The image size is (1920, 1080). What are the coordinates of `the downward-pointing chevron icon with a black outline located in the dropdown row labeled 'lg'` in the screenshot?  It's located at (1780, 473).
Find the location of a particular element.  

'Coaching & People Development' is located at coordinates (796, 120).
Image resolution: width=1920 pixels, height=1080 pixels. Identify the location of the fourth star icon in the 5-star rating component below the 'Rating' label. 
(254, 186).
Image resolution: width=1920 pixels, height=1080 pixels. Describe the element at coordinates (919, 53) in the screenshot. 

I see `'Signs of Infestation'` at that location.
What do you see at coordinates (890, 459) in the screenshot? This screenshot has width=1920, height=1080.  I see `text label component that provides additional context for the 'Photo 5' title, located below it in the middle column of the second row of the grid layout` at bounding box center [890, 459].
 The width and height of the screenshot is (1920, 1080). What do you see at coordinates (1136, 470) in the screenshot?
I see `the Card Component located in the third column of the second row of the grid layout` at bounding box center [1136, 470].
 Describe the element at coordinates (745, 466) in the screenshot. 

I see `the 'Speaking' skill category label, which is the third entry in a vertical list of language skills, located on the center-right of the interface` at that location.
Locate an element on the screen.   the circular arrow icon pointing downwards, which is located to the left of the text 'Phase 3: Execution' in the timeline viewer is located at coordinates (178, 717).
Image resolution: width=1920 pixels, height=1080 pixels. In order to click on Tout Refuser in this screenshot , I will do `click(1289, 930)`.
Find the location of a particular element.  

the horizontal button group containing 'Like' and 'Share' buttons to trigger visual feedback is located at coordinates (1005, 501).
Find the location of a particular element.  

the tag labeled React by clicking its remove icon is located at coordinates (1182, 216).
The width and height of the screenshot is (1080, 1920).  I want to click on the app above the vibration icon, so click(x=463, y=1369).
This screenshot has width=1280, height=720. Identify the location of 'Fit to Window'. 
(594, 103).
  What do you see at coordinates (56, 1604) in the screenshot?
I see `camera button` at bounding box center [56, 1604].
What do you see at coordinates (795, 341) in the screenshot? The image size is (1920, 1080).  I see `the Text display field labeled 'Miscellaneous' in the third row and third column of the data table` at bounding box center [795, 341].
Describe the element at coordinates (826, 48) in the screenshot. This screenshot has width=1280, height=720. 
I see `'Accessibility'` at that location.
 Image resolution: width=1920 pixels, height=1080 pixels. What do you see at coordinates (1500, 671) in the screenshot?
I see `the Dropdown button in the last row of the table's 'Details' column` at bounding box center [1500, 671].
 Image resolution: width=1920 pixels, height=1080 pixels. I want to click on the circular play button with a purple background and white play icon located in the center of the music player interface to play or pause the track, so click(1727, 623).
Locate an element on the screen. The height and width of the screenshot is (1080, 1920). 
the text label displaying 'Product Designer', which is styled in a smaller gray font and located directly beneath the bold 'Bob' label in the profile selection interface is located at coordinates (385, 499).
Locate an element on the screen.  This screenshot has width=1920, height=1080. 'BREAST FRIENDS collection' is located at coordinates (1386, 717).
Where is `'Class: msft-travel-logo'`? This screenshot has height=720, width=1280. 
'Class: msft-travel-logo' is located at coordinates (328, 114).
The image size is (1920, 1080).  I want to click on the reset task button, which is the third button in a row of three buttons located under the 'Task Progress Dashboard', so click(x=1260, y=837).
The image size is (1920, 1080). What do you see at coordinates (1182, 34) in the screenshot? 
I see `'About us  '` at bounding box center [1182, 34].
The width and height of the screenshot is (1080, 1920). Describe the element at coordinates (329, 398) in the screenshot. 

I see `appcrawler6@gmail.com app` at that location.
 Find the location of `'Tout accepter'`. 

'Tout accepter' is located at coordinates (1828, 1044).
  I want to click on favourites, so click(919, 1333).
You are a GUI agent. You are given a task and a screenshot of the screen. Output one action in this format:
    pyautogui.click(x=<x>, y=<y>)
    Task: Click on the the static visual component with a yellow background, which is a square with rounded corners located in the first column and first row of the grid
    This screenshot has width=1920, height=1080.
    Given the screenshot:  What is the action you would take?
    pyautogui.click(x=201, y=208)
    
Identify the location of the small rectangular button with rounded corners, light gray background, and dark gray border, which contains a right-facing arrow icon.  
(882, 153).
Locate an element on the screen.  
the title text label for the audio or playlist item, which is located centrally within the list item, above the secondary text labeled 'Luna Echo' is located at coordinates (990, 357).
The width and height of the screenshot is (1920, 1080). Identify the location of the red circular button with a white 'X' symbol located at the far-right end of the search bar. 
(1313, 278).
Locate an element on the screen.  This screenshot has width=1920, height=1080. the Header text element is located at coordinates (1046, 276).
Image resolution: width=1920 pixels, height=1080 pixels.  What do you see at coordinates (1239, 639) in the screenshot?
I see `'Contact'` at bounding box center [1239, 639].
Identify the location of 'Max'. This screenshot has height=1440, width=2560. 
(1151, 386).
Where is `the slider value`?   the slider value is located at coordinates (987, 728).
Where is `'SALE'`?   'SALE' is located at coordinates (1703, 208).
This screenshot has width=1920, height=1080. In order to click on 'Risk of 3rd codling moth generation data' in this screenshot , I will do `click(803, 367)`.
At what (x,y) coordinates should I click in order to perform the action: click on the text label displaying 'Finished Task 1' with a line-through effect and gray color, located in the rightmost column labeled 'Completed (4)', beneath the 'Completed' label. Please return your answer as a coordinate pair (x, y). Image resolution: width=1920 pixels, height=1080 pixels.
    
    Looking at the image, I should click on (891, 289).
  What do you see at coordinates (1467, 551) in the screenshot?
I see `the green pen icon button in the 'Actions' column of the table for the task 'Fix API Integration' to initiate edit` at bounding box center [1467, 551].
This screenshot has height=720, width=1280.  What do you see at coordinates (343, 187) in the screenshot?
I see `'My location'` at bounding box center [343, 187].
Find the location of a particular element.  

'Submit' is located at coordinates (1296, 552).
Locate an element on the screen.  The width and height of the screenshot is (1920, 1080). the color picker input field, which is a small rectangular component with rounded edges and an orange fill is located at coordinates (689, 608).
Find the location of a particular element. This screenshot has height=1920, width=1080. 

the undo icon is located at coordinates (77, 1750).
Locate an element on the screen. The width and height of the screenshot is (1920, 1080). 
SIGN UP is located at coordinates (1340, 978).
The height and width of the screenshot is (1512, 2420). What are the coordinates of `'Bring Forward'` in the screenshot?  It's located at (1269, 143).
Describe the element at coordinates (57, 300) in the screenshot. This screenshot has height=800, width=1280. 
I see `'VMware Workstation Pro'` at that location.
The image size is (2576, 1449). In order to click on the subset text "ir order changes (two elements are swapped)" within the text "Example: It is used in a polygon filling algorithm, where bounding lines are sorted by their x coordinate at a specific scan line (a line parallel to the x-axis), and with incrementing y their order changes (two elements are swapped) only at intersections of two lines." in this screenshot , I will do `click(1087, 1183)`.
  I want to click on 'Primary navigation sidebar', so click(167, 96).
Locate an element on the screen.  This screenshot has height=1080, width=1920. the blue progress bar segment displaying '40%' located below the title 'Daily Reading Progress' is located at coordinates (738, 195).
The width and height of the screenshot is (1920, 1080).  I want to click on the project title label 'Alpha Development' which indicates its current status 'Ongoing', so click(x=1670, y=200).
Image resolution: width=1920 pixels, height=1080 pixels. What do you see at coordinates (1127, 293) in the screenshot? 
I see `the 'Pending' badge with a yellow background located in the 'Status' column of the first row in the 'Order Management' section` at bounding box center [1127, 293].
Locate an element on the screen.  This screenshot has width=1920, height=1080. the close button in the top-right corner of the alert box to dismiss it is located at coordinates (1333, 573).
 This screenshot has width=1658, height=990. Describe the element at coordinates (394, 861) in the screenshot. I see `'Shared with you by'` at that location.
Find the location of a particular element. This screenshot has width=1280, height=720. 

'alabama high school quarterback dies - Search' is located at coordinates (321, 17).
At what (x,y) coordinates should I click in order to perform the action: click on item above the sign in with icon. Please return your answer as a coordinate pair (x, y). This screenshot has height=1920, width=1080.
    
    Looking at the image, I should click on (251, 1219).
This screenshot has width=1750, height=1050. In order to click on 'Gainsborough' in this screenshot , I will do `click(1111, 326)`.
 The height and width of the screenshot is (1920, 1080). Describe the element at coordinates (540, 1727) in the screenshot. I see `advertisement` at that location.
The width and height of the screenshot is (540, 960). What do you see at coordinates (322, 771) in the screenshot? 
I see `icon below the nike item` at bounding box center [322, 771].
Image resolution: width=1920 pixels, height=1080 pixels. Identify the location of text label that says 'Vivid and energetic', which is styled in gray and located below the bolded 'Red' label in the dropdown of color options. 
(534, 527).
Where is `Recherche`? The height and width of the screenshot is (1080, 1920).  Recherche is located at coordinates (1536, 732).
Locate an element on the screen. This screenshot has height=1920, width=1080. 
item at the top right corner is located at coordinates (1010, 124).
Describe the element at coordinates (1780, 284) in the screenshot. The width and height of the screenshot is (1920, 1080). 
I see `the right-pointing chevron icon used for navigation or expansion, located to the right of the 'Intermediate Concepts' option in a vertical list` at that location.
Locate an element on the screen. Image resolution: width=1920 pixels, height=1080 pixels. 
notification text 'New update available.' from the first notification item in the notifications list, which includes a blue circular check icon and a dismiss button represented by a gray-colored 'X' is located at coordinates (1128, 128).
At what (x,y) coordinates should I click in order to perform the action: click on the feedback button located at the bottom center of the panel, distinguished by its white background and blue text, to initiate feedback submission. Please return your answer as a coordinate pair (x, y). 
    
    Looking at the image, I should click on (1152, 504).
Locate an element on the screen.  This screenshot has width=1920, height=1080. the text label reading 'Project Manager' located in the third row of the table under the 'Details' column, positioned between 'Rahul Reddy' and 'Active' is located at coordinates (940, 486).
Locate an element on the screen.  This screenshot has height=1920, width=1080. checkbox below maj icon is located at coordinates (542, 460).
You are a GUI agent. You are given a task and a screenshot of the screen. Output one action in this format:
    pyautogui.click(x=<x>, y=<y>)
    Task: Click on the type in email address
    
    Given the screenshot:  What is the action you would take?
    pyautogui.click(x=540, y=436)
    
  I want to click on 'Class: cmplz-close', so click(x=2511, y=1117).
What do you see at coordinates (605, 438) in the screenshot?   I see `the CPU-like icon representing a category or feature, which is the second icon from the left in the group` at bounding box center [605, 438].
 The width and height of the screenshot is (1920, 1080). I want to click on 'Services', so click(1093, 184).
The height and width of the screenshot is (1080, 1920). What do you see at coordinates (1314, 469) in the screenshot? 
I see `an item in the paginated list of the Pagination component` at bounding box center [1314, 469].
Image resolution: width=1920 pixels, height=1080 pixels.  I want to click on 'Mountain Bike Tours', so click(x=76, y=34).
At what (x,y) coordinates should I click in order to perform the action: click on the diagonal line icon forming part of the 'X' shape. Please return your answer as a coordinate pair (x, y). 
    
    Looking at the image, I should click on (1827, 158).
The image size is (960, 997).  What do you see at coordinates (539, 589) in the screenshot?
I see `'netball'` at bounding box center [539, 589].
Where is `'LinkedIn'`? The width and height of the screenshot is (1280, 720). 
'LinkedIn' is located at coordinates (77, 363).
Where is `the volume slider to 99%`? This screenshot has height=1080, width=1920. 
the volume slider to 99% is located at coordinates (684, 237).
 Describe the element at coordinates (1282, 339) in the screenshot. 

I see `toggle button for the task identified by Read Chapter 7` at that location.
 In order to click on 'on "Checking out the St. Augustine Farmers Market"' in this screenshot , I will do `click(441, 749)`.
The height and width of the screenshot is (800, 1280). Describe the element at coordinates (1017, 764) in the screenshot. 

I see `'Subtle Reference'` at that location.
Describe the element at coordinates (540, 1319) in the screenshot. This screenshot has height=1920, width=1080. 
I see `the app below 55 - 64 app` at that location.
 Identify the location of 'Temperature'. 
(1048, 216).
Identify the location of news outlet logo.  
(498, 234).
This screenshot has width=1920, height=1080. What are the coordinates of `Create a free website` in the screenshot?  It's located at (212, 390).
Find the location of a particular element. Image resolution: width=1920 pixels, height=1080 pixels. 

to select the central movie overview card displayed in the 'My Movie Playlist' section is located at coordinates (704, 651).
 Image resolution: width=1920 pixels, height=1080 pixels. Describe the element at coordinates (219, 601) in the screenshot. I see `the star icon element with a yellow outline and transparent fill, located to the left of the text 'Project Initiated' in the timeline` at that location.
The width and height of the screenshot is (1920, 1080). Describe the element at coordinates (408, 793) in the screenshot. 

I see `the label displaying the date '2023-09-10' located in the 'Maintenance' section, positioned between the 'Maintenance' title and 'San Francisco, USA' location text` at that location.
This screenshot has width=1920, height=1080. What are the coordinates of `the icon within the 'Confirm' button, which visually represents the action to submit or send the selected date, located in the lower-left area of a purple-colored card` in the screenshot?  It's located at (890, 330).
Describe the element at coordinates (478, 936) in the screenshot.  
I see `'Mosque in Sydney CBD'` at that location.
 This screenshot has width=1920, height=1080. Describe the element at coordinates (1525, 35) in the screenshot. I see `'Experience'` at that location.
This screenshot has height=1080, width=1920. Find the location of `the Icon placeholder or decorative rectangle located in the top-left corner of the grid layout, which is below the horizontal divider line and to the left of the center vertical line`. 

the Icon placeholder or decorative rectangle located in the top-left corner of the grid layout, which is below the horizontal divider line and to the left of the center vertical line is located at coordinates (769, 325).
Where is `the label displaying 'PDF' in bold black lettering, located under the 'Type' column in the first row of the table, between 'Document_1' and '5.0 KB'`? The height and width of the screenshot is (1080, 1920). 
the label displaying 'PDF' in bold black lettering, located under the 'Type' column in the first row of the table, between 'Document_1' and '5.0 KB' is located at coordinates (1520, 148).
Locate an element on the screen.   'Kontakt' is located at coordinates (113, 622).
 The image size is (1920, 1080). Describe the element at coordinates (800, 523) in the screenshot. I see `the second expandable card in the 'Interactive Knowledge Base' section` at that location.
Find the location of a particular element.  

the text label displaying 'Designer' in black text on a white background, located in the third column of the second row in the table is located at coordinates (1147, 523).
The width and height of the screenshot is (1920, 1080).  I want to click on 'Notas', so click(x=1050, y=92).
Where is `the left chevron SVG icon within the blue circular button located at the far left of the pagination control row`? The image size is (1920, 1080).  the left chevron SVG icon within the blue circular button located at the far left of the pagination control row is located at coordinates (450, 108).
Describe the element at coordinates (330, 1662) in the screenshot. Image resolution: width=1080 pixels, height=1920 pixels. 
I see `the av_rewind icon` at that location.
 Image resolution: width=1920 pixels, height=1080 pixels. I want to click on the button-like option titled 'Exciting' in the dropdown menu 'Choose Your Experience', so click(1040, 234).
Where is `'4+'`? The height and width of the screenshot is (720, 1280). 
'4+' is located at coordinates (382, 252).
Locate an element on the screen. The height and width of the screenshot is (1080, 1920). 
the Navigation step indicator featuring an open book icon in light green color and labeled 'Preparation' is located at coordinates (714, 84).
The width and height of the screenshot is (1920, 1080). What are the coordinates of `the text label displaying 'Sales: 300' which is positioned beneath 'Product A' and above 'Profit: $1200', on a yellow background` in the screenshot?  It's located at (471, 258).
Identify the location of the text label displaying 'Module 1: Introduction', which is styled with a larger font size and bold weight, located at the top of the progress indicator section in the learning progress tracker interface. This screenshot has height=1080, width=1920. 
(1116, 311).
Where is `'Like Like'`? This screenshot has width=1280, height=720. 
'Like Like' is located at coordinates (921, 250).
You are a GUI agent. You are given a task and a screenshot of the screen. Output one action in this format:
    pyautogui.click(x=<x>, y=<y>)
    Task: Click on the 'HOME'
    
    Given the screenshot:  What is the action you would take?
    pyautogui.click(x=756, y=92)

## Exercise instructions
Update the listing from the line with "The image size is (2576, 1449)." to the line with "center [1127, 293]." by changing "Locate an element on the screen" to "Find an element on the screen" and leaving everything else untouched. Return only those lines.

## Expected answer
The image size is (2576, 1449). In order to click on the subset text "ir order changes (two elements are swapped)" within the text "Example: It is used in a polygon filling algorithm, where bounding lines are sorted by their x coordinate at a specific scan line (a line parallel to the x-axis), and with incrementing y their order changes (two elements are swapped) only at intersections of two lines." in this screenshot , I will do `click(1087, 1183)`.
  I want to click on 'Primary navigation sidebar', so click(167, 96).
Find an element on the screen.  This screenshot has height=1080, width=1920. the blue progress bar segment displaying '40%' located below the title 'Daily Reading Progress' is located at coordinates (738, 195).
The width and height of the screenshot is (1920, 1080).  I want to click on the project title label 'Alpha Development' which indicates its current status 'Ongoing', so click(x=1670, y=200).
Image resolution: width=1920 pixels, height=1080 pixels. What do you see at coordinates (1127, 293) in the screenshot? 
I see `the 'Pending' badge with a yellow background located in the 'Status' column of the first row in the 'Order Management' section` at bounding box center [1127, 293].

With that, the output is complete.